(Given request A) In the Massachusetts poll article, which candidate had the highest unfavorable rating among the Republicans tested?
(Given request B) Pick up the Massachusetts poll article right after its final sentence and keep it going.

(Excerpt to read)

● ● ● ●

Businessman Donald Trump is leading by a 2-1 margin over his closest rivals heading into Tuesday’s Republican primary, according to a Suffolk University poll of likely voters taken Feb. 24 to Feb. 26.
Trump (43 percent) easily led Florida Sen. Marco Rubio (20 percent) and Ohio Gov. John Kasich (17 percent), while Texas Sen. Ted Cruz (9 percent), the Iowa caucus winner, polled a distant fourth, just ahead of retired neurosurgeon Ben Carson (4 percent), with 7 percent undecided.
“Massachusetts could deliver Donald Trump’s biggest margin of victory thus far,” said David Paleologos, director of the Suffolk University Political Research Center in Boston. “With Ted Cruz out of the top three, both Marco Rubio and John Kasich are splitting the anti-Trump vote and hurting each other.”
Despite his third-place showing, Kasich is the most well regarded Republican among the major candidates tested (60 percent favorable-to-21 percent unfavorable). Trump (56 percent favorable-to-34 percent unfavorable) and Rubio (51 percent favorable-to-32 percent unfavorable) were close behind but carried slightly higher negative ratings. Ted Cruz had the highest negatives (37 percent favorable-to-48 percent unfavorable).
Likely Republican primary voters had mostly negative views of the Democratic contenders: former Secretary of State Hillary Clinton (79 percent unfavorable-to-15 percent favorable) and Sen. Bernie Sanders (61 percent unfavorable-to-28 percent favorable).
Preferences not set in stone
The poll showed that many voters are firm in their first choices for the GOP nomination, but the door is still open for some last-minute switching. Sixty-eight percent said that their minds were made up, while 28 percent said that they might change their minds between now and Tuesday.

● ● ● ●

(Dataset content)
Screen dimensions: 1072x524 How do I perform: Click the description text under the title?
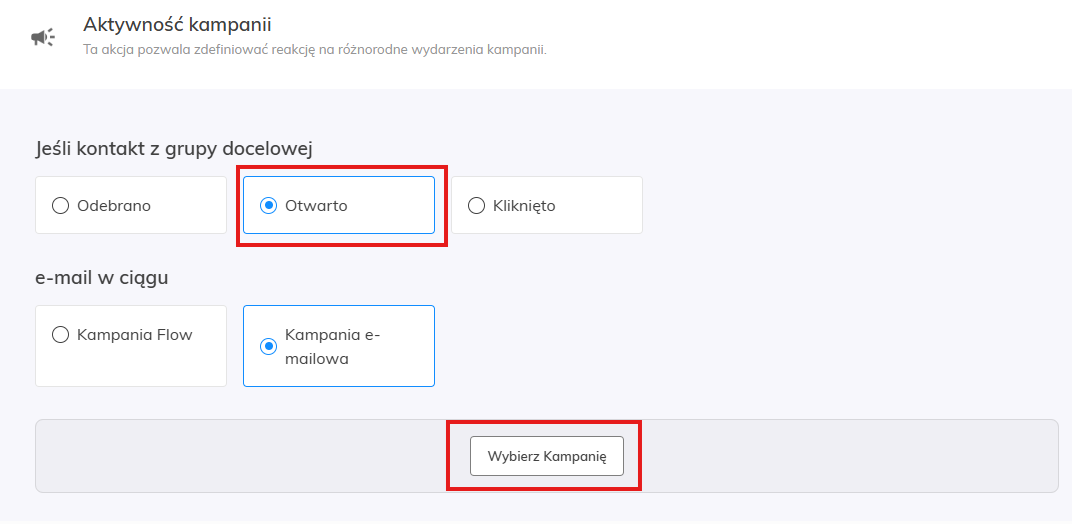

● ● ● ●

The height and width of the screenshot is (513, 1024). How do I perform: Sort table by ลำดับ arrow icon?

● ● ● ●

(Written reply A) Ted Cruz, at 48 percent unfavorable.

(Written reply B)
Marco Rubio (20 percent) was the top second-choice candidate over Kasich and Cruz, who were the second choices of 17 percent and 14 percent respectively. Trump was the second choice of 11 percent, while Carson was the second choice of 8 percent.
“The second-choice statistics suggest that, as candidates continue to drop out, Rubio will benefit more than his opponents,” said Paleologos. “And with so many Republican candidates staying in the primary races, they will continue to split the anti-Trump vote. Time is running out and it is getting late in the game.”
Early perceptions for November suggest Trump vs. Clinton.
Setting aside their personal choices, likely Republican voters predicted the November outcome as follows: 50 percent said Trump would be the next president, 18 percent said Clinton, and 5 percent projected Rubio.
The statewide Suffolk University survey was conducted through live interviews of land line and cell phone users. All respondents indicated that they are very likely to vote in the upcoming Massachusetts Republican primary on Tuesday, March 1. The survey of 500 voters was conducted Wednesday, Feb. 24, through Friday, Feb. 26. The margin of error is +/-4.4 percentage points at a 95 percent level of confidence. Results are posted on the Suffolk University Political Research Center website. For more information, contact David Paleologos at 781-290-9310, firstname.lastname@example.org.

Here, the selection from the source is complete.